Tuesday, August 10, 2010

Ashford EDU 651: Week 4

This week, we discussed an article called Minds on Fire: Open Education, The Long Tail, and Learning 2.0 . The article covered many different ways that Universities are helping to give open education opportunities. For example, MIT’s, “OpenCourseWare (OCW) initiative, which today provides open access to undergraduate and graduate level materials and modules from more than seventeen hundred courses(covering virtually all of MIT’s curriculum)”(Brown & Adler, 2008).
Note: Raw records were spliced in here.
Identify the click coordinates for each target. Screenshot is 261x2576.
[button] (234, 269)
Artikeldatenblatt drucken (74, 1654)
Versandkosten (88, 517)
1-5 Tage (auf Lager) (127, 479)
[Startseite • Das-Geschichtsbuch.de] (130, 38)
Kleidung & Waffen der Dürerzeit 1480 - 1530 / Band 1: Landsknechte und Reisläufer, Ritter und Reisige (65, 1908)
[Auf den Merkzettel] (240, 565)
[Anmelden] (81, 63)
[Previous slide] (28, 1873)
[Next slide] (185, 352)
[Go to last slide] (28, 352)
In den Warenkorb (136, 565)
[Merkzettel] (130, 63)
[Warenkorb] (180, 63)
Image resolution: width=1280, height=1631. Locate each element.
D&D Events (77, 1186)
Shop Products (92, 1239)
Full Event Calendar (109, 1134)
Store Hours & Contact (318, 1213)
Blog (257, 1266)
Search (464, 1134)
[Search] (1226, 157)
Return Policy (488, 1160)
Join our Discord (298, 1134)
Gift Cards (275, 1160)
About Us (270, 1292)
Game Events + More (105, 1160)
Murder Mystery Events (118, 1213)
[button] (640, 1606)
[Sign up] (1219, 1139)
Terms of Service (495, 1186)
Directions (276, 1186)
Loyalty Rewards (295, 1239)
In addition, Harvard Law School and Harvard Extensions School conducted an interesting experiment using the Second Life network to launch a fall 2006 course called “Cyber One: Law in the Court of Public Opinion” (Brown & Adler, 2008). Although the course was offered to students enrolled in Harvard Law, non-law or just curious persons, “any participant in Second Life could review the lectures and other course materials online at no cost” (Brown & Adler, 2008). Ever since the “compelling evidence for the importance of social interaction to leaning (came) from the landmark study by Richard J. Light, of the Harvard Graduate School of Education” (Brown & Adler, 2008), the way course material seemed to evolve around this concept seemed to make more sense. In his study, “Light discovered that one of the strongest determinants of students’ success in higher education- more important than the details of their instructors’ teaching styles- was their ability to form or participate in small study groups”(Brown & Adler, 2008). Light highlighted the importance of the social learning concept and with his findings, altered the educational prophecy previously known as the Cartesian perspective “I think therefore, I am” to a new outlook of “we participate, therefore we are”, and brought “our attention from the content of a subject to the learning activities and human interactions around which that content is situated” (Brown & Adler, 2008).
The way we learn is so different, and the new innovations can not only update how we learn, what we learn and how much we learn, but how we learn it! :)
Very cool, please check out the article.